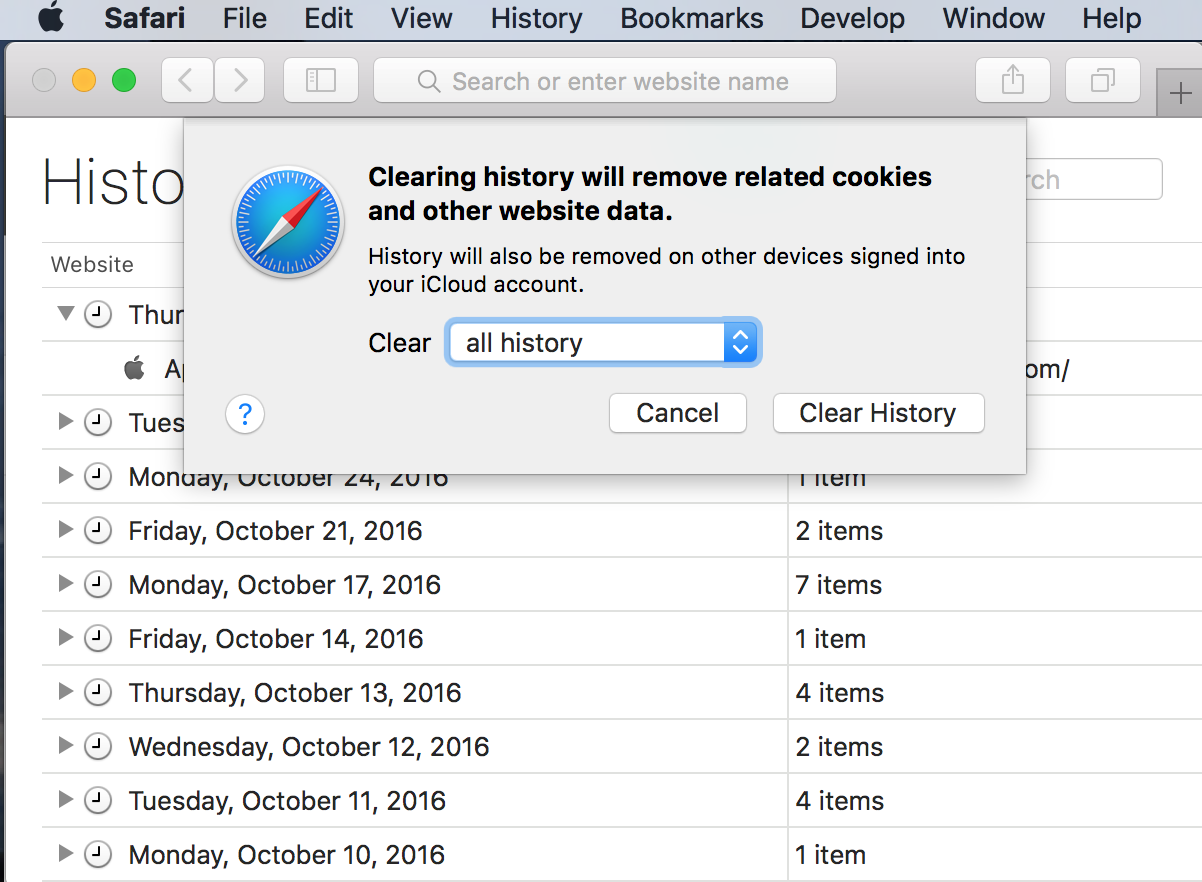This screenshot has height=882, width=1202.
Task: Show all tabs overview icon
Action: click(x=1102, y=81)
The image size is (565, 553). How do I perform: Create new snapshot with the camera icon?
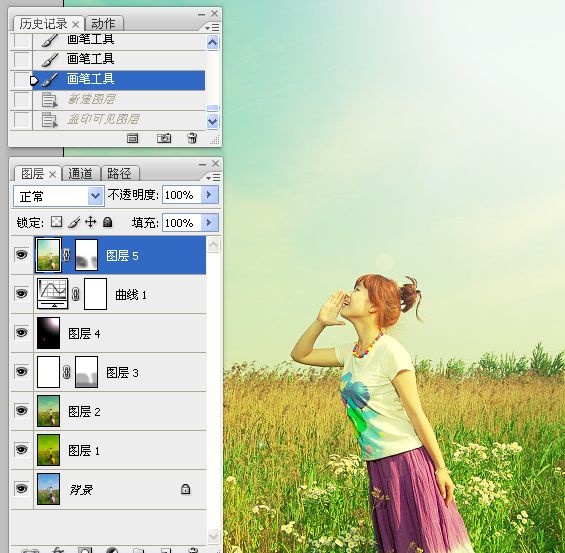pyautogui.click(x=164, y=138)
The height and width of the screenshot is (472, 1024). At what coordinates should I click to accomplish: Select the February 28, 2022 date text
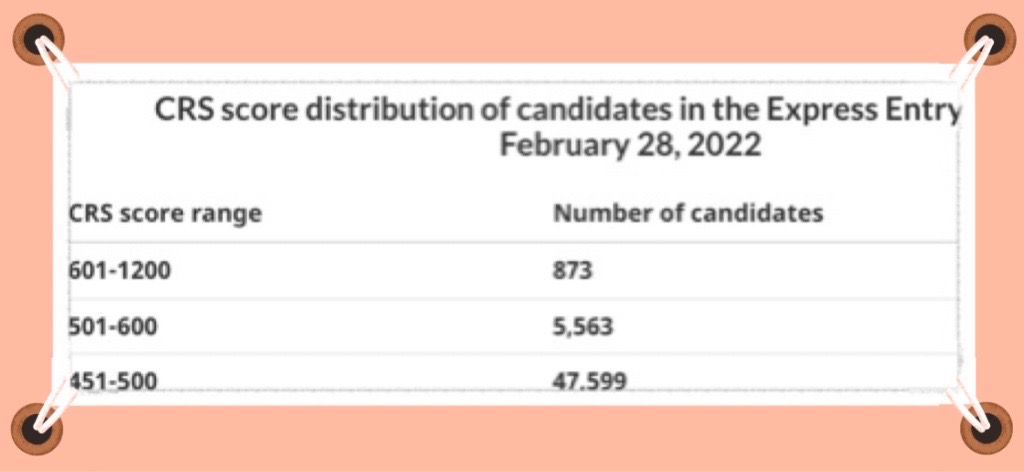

+--

### Exercise prompt
Can you format the rows above as a JSON list of strings, one string per line, with blank lines and the pictures left out?

### Solution to this task
[
  "This screenshot has height=882, width=1202.",
  "Task: Show all tabs overview icon",
  "Action: click(x=1102, y=81)",
  "The image size is (565, 553). How do I perform: Create new snapshot with the camera icon?",
  "pyautogui.click(x=164, y=138)",
  "The height and width of the screenshot is (472, 1024). At what coordinates should I click to accomplish: Select the February 28, 2022 date text"
]